Blitar Regency is a regency in East Java, Indonesia. It covers an area of 1,558.79 km2 and had a population of 1,116,639 at the 2010 Census and 1,223,745 at the 2020 Census; the official estimate as at mid 2021 was 1,242,207. Since 2010, its capital has been located in Kanigoro, after sharing the same capital with Blitar city for more than a century. Blitar city is now a separate administrative entity, enclaved within the regency but completely independent from it.

History
Blitar Regency as an administrative area is believed to be established in 5 August 1324 AD during the reign of King Jayanegara (1309-1328).

Administrative districts 
Blitar Regency (excluding the city) is divided into twenty-two districts (kecamatan), tabulated below with their areas and their population totals from the 2010 Census and the 2020 Census, together with the official estimates as at mid 2021. The table also includes the number of administrative villages (rural desa and urban kelurahan) in each district, and its postal codes. The districts are grouped into southern and northern sectors, which have no administrative or legal significance, but highlight the much lower density in the south of the regency (adjoining the sea) compared with the north (centred on Blitar city).

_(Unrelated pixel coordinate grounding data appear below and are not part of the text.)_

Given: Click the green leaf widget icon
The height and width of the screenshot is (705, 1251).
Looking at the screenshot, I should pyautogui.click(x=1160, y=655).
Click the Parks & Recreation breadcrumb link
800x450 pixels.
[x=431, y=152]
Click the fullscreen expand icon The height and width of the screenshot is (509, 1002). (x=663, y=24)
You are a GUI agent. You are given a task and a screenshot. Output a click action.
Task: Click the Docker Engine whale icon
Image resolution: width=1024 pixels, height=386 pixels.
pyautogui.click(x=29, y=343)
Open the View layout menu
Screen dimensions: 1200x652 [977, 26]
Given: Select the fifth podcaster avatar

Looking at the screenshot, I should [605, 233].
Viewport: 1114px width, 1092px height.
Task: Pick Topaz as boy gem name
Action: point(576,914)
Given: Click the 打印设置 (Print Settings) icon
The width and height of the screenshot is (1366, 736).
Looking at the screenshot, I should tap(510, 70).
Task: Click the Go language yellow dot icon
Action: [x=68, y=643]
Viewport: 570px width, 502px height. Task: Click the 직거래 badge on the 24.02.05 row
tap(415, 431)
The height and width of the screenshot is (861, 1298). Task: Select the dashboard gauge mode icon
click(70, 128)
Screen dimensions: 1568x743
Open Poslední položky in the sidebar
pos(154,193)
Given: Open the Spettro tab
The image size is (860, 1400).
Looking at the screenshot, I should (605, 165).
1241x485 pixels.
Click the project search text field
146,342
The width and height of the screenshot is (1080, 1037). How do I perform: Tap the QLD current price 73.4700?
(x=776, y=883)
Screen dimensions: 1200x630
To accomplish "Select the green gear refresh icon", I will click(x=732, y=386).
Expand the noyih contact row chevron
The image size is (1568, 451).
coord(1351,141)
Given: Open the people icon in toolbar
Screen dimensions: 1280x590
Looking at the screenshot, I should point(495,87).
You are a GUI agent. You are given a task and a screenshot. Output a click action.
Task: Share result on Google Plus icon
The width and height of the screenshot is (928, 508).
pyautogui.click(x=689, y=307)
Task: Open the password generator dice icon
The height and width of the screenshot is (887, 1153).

Notes: (a) including 7 small offshore islands. (b) including 13 small offshore islands. (c) including 8 small offshore islands.

Temples 
Because of its strategic location, Blitar has been important for religious activities in the past, especially Hindu. The most famous temple in this area is Candi Penataran located in Penataran village, Nglegok District.
According to history, Candi Penataran used to be a temple state or the main temple of the kingdom. Candi Penataran was built when King Kertajaya offered sima to adore sira majesty of Lord Palah in the year 1119 Saka (1197 AD).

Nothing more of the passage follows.